Ермак Дионисович внушал себе, что приговор — глупое измышление охранников. Не могли же его осудить заочно. Все же ночи проходили тревожно: Ермак Дионисович просыпался от кашля охранников, от писка и беготни крыс под полом, от скрипа дверей...
В конце июля громыхнула дверь камеры. У Тарова мелькнула мысль: «Это, должно быть, конец». Его привели в кабинет следователя. Юкава долго разглядывал Тарова, а потом сказал издевательским тоном:
— Сложилась та самая ситуация, о которой я предупреждал когда-то. «Токуй ацукаи» — «особые отправки». Вы на своей шкуре испытаете, что это означает. Мы не можем выпускать на свободу врагов Японского государства. Вы крепки физически и духовно, из вас отличное «бревно» получится.
«Выходит, соврал тогда Юкава, сказав, будто не знает, что означают «особые отправки», — подумал Таров. — Он, видать, очень хорошо знает и о лагере Хогоин, и о Пинфане».
Дня через три в камеру Тарова вошли те же надзиратели, надели наручники, черный мешок на голову и втолкнули в крытую машину. Так перевозили, по словам Асады, тех, на ком испытывали чумные бактерии. Его посадили в тесную сырую камеру: метр в ширину, два в длину. Окна нет. Где-то под потолком вентиляционная отдушина.
Вечером в камеру вошел Ямагиси — заместитель начальника лагеря Хогоин. Таров раза два видел Ямагиси в военной миссии. Кажется, Токунага называл его должность. Ямагиси записал фамилию, имя, отчество, возраст и ушел.

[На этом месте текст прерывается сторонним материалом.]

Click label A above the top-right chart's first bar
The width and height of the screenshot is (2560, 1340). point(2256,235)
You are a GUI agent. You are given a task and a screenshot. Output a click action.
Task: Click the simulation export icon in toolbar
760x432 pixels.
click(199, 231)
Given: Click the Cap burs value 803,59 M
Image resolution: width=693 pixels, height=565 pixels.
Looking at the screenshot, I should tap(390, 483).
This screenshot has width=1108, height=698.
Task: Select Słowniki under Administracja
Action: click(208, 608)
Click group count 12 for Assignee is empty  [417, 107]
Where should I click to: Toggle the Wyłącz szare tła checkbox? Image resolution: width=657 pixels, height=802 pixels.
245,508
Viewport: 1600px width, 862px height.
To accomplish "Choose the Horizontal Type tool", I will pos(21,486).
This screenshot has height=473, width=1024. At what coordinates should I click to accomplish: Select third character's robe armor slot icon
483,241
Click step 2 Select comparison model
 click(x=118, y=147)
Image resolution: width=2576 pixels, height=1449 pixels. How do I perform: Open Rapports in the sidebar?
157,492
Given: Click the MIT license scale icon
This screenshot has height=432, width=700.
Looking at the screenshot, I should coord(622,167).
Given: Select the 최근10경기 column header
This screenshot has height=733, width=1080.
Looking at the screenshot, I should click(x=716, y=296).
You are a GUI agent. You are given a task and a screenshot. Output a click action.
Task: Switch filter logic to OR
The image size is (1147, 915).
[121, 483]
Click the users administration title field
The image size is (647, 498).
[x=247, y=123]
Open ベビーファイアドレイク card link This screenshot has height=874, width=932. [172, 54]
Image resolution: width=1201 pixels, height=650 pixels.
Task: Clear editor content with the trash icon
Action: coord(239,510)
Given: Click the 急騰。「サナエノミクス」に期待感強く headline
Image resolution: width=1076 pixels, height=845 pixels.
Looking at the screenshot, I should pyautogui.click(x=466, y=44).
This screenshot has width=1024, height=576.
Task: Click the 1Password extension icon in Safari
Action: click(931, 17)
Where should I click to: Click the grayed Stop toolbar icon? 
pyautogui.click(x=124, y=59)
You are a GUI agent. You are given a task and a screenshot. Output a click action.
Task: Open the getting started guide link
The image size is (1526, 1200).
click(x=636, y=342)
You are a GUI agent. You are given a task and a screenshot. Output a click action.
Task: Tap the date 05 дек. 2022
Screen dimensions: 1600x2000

«Значит, я нахожусь пока в лагере, а не в Пинфане, — заключил Таров. — Интересно, как встретит меня Асада? Постарается быстрее умертвить, чтобы избавиться от опасного свидетеля, или окажет помощь?»
Прошло дней шесть, может, меньше или больше. Время тянулось очень медленно. Тарова снова заковали в кандалы. На этот раз и ноги связаны. «Везут в Пинфань», — думал Таров, трясясь в душной машине. Было такое ощущение, что машина летит в пропасть, в тартарары: ни звезды, ни огонька — ни одного ориентира. Покатали часа три и опять водворили в ту же камеру и будто забыли о нем: ни воды, ни пищи не приносили.
Сколько дней и ночей длилось это страшное заточение, он не знает: во времени не ориентировался, часто терял сознание...
ОТ АВТОРА.
На родину Таров вернулся весною сорок шестого года. Он позвонил, и мы встретились в его маленьком домике на Подгорной улице. Там все было по-прежнему, ничего не изменилось.